The upper integral of \(f\) is defined to be

\[ U(f) = \inf S_U = \inf\{U(f,P):\text{ partitions } P \text{ of } [a,b]\}. \]

The lower and upper integrals exist for any bounded function on \([a,b]\), though they may not be equal to each other. However, it is always the case that

\[ L(f) \leq U(f), \]

since \(L(f,P)<U(f,Q)\) for any two partitions \(P\) and \(Q\) of \([a,b]\).

Definition 6.4

We say that a bounded function \(f:[a,b]\to\mathbb{R}\) is Riemann integrable if \(L(f)=U(f)\). In this case, we write

\[ \int_a^b f(x)dx := L(f) = U(f). \]

Example 6.2 (Constant functions)

Suppose that \(f:[a,b]\to\mathbb{R}\) is a constant function; say \(f(x)=C\) for all \(x\in[a,b]\). Then for any partition \(P=\{x_0,\ldots,x_n\}\), where \(a=x_0<x_1<\ldots<x_n=b\),

\[ M_k=\sup_{x\in[x_k,x_{k-1}]}f(x) = C \]

and

\[ m_k=\inf_{x\in[x_k,x_{k-1}]}f(x) = C. \]

Therefore

\[ L(f,P) = U(f,P) = \sum_{k=1}^nC(x_k-x_{k-1}) = C(x_n-x_0)=C(b-a). \]

It follows that \(L(f)=U(f)=C(b-a)\), and hence \(f\) is integrable, with

\[ \int_a^bf(x)dx=\int_a^bCdx=C(b-a). \]

The following is a handy criterion for proving that more sophisticated functions are integrable.

Proposition 6.1 (Integrability criterion)

A bounded function \(f:[a,b]\to\mathbb{R}\) is integrable if and only if the following criterion holds:

For all \(\varepsilon>0\), there is a partition \(P_\varepsilon\) such that \(U(f,P) - L(f,P) < \varepsilon\).

• • • • • • •

WORK TASK.
In the text on Riemann integration, when is a bounded function on [a,b] called Riemann integrable?

DATA.
• • • • • • •

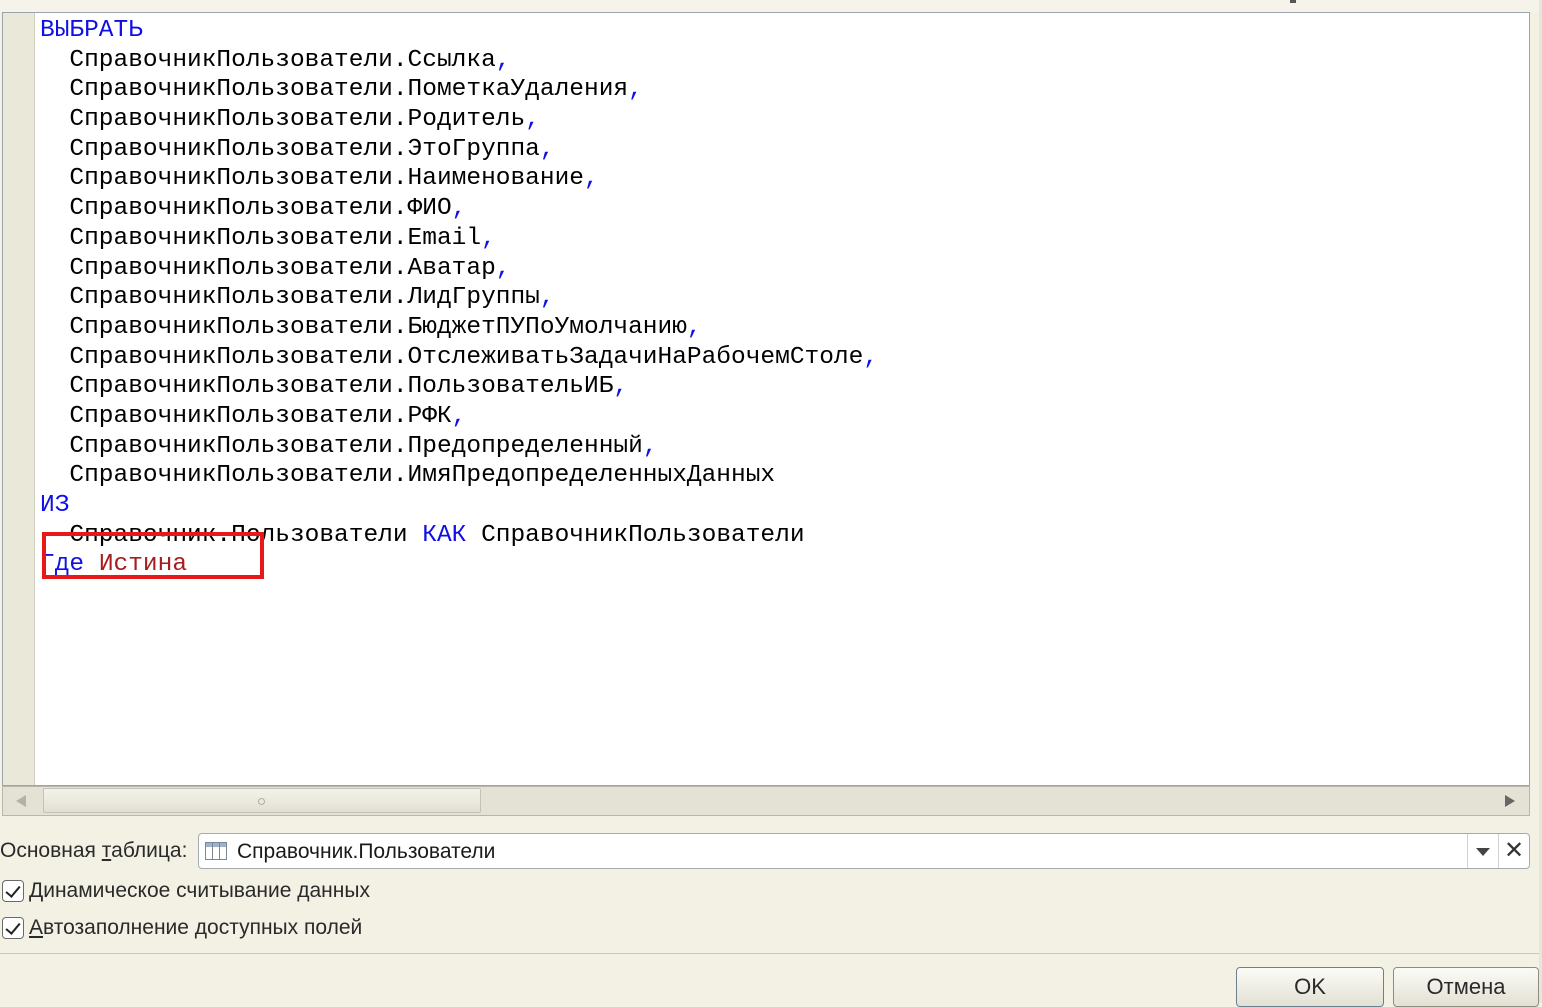  I want to click on close-icon: ✕, so click(1514, 850).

• • • • • • •

EXERCISE OUTPUT.
When its lower integral equals its upper integral, that is, L(f) = U(f).